Util.findWrapper(..) returns with a MethodNotFoundException (util.method.ambiguous) under the following conditions: - A method is overriden and the return type in the overriden method is inherited from the original method's return type - The method is called with a parameter whose type is inherited from the declared type (assignable) Apparently, this leads to a situation with multiple matches. If only one of those conditions is true, the error does not occur. Example: -------- TesterBeanA.java: public CharSequence getCharSequence(CharSequence cs) { return cs; } TesterBeanAA.java @Override public String getCharSequence(CharSequence cs) { return cs.toString(); } Test Case: ---------- TestMethodExpressionImpl.java: @Test public void testInvokeOverridenParamAndReturnType() { MethodExpression me = factory.createMethodExpression(context, "${beanAA.getCharSequence('test')}", null , new Class<?>[] { TesterBeanB.class }); assertEquals("test", me.invoke(context, null)); } Note 1: The error also occurs if getCharSequence(..) in TesterBeanA is abstract. I suggest adding a check for isAbstract() upon reading method modifiers and drop abstract method right away. Note 2: This worked in Tomcat 7.0.40.
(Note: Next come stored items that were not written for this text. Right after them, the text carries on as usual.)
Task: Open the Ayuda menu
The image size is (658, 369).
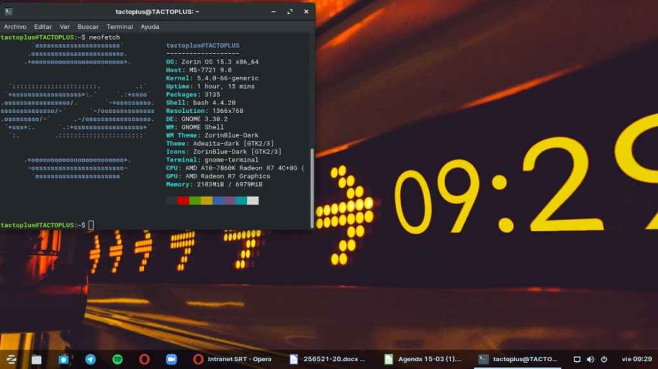Action: coord(150,27)
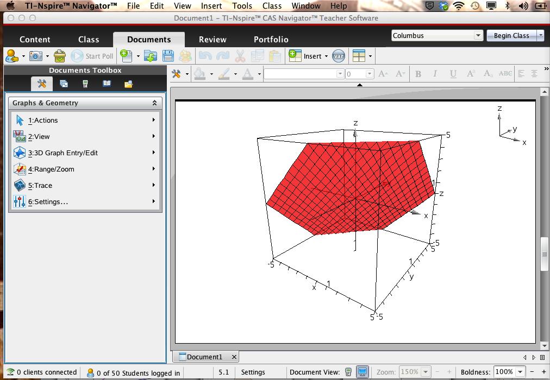This screenshot has width=550, height=380.
Task: Click the Begin Class button
Action: tap(511, 35)
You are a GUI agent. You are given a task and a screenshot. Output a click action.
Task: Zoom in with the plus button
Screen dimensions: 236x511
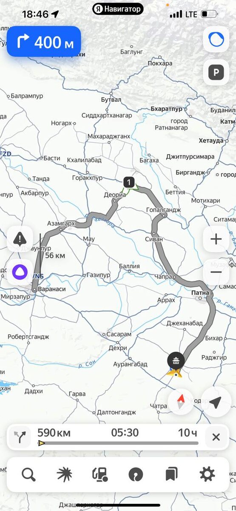[x=216, y=239]
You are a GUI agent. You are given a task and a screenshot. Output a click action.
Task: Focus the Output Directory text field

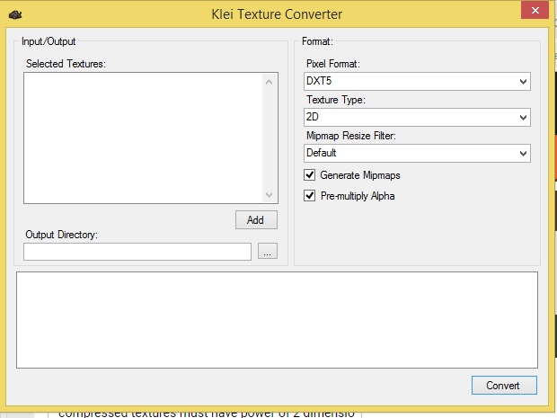click(x=137, y=252)
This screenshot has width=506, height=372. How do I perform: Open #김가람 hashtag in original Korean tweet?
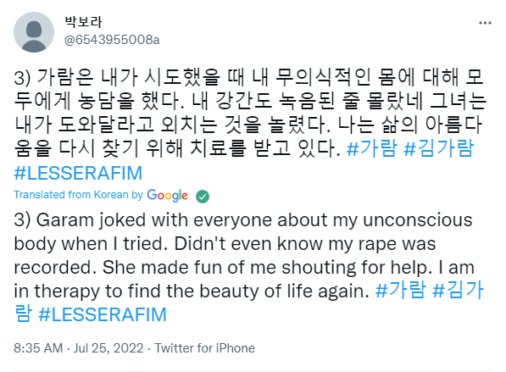(x=439, y=148)
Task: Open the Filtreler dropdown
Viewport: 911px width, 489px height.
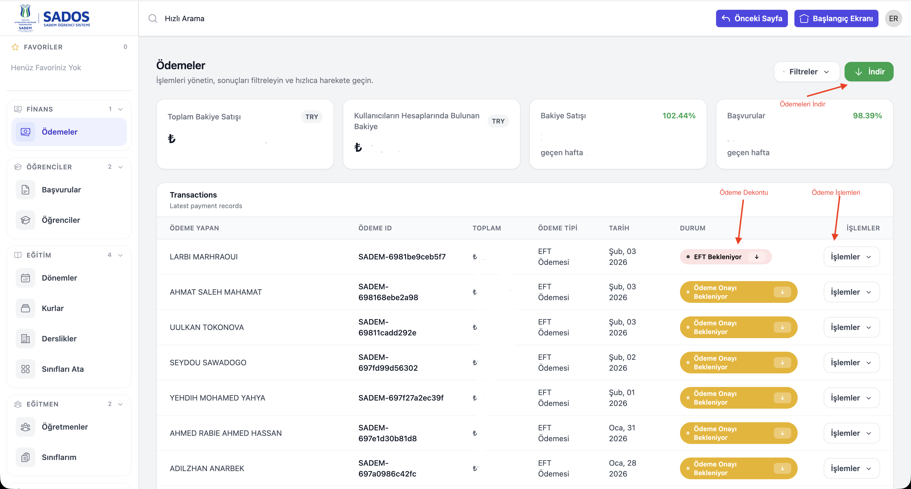Action: (807, 72)
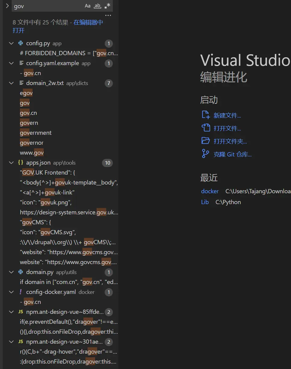Toggle Match Case option in search

pyautogui.click(x=88, y=6)
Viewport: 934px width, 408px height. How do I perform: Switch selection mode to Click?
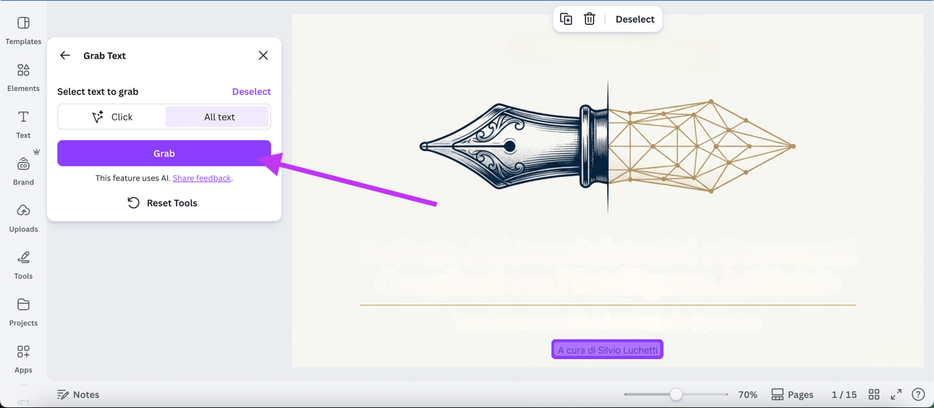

That's because the method is ambiguous. Even Java can't figure it out. Something is wrong with your sample code: it won't compile. public class AmbiguousTest { public static class TesterBeanA { public CharSequence getCharSequence(CharSequence cs) { return cs; } } public static class TesterBeanAA { @Override public String getCharSequence(CharSequence cs) { return cs.toString(); } } public static void main(String[] args) { new TesterBeanAA().getCharSequence("test"); } } The code above will not compile under Java 8: $ javac AmbiguousTest.java AmbiguousTest.java:11: error: method does not override or implement a method from a supertype @Override ^ 1 error You may have to come up with a better test case.
The test-code is fine. Of course, it won't compile if you don't extend TesterBeanAA from TesterBeanA. Just add the code to the test-classes of the same name in the tomcat7 trunk. And of course an overriden method can't be ambiguous. That's the essence of polymorphism.
Aw, crap. I missed that, obviously. It's always easier to run a unit test when it comes in a self-contained example. ;)
Thanks for the report. This has been fixed in 8.0.x for 8.0.11 onwards and in 7.0.x for 7.0.56 onwards.